Aussi, Laurent a-t-il lui-même mis à profit son séjour en France, pour acquérir non seulement des formations universitaires, mais aussi, d’autres formations extra-universitaires dans différents domaines.

Dans le cadre des études Universitaires il a obtenu la Licence libre de Lettres ; le Diplôme d’Études Supérieures (DES) de Philosophie ; la Licence de Psychologie ; la Licence de sociologie.

Ses Études Post-Graduate : de 1972 à 1974 au Centre d’Étude sur la Planification de l’École Pratique des Hautes Études (E.P.H.E) Sorbonne Paris et de 1974 à 1976 au Centre d’Études sur les Modes d’Industrialisation de l’École des Hautes Études en Sciences Sociales (E.H.E.S.S.) Paris avec obtention du passage en 2è année de Doctorat de 3è cycle. En 1976, de retour au pays pour des recherches et de documentation, Laurent n’a pu sortir de Madagascar que plus de vingt ans après.

Au niveau de la Communauté Malgache en France, on l’a connu dans les débuts des années soixante, comme pionnier du club ORIMBATO, une organisation des jeunes de l’Eglise Protestante Malgache de Paris (Fikambanan’ny Tanora Orimbato) où se regroupaient des jeunes de l’Eglise Protestante Malgache de Paris, mais aussi des jeunes Malgaches de toutes les confessions, de toutes les conditions, et de toutes les sensibilités. Grâce à des activités diverses (travaux manuels, discussions, informations sur l’histoire de Madagascar, ciné-club, chants, chorale, danses folkloriques, ohabolana, haiteny etc.) les jeunes prenaient des responsabilités, s’organisaient méthodiquement, et prenaient peu à peu conscience du rôle que peut jouer la jeunesse dans le développement de notre pays.

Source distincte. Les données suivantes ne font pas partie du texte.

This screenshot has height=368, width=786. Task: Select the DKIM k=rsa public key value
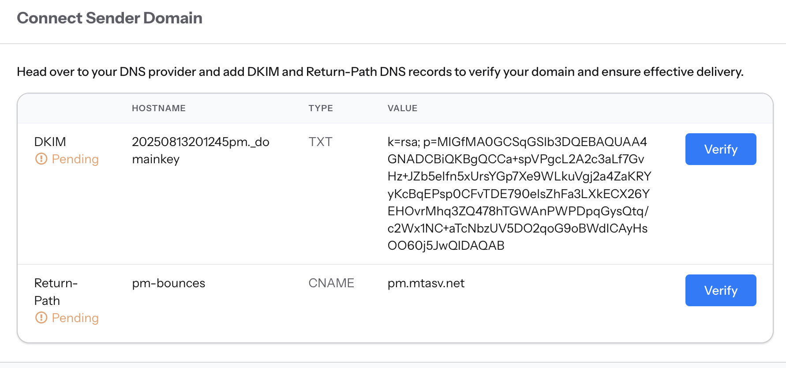(x=519, y=194)
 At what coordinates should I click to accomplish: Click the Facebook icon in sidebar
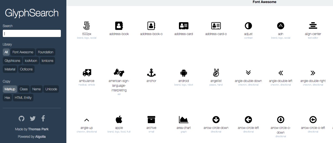pos(43,118)
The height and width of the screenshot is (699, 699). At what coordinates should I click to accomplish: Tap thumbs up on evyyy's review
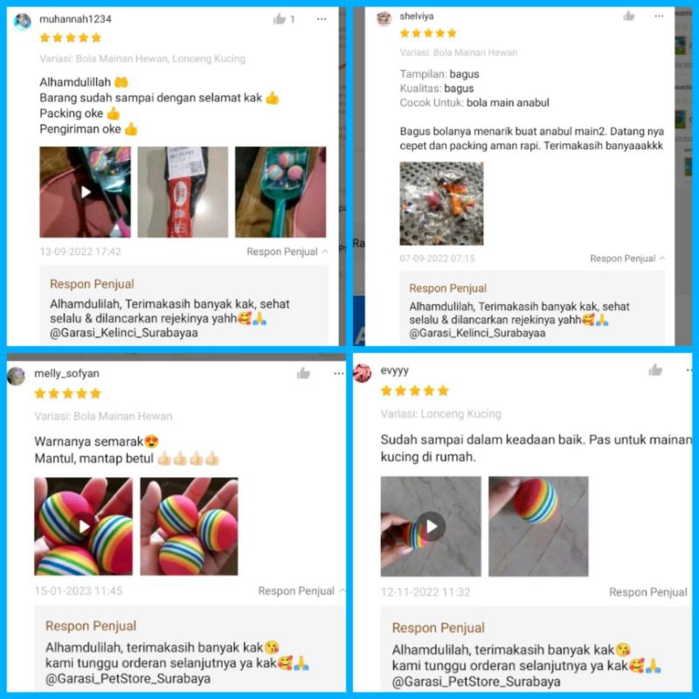tap(655, 370)
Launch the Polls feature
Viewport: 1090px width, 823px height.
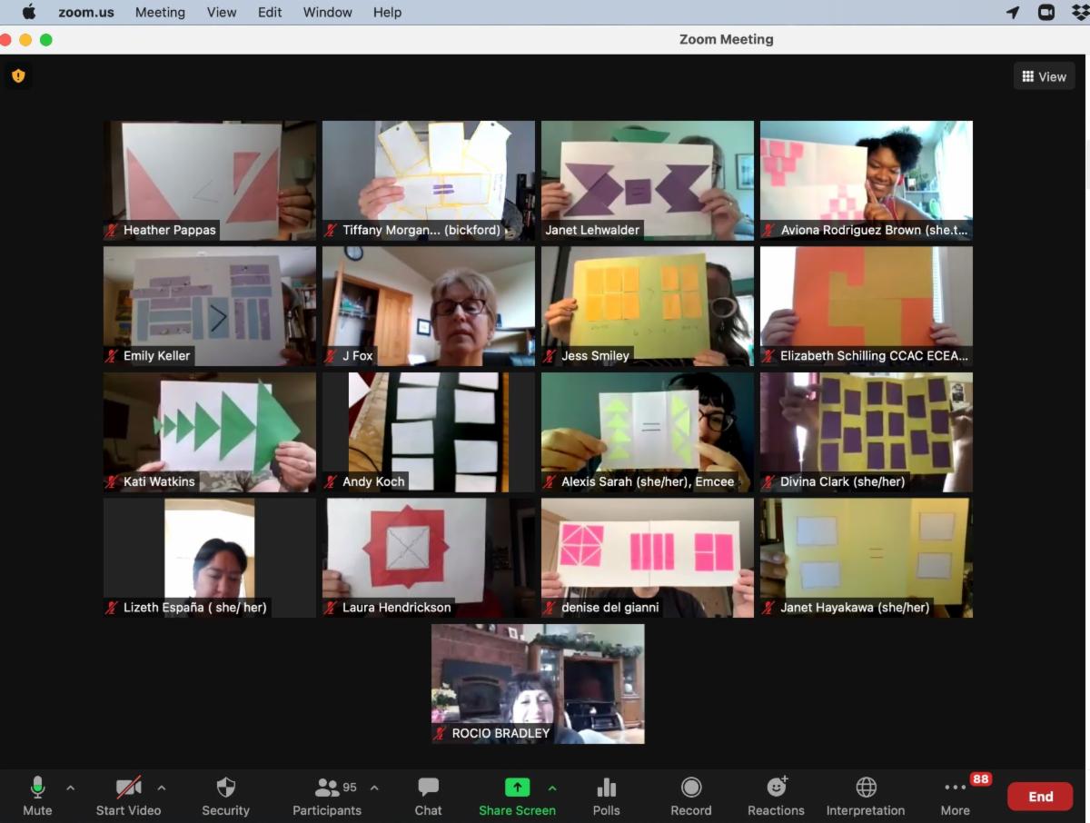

Laurent est également connu pour ses activités militantes au sein de l’AEOM, où non seulement, il a joué un rôle important dans les différentes analyses, orientations et écritures des rapports de différentes instances, mais aussi dans les activités destinées à l’ensemble de nos compatriotes, comme les Festivals Culturels, les camps « Tsimialonjafy », etc.. Il a partagé volontiers son savoir-faire et ses compétences avec ceux qui ont travaillé avec lui.

Rentré au pays, Laurent est resté ferme dans ses convictions et ses options fondamentales. La place ne nous permet pas de nous étendre sur ses activités et sur ses œuvres reconnus au niveau national et international. On peut seulement dire que, pour lui, l’amour de son pays et de son peuple n’est pas des mots en l’air ; il l’a vécu profondément et s’est donné à fond pour le mettre en acte, en toute humilité, notamment dans le domaine du développement et de la lutte contre la pauvreté.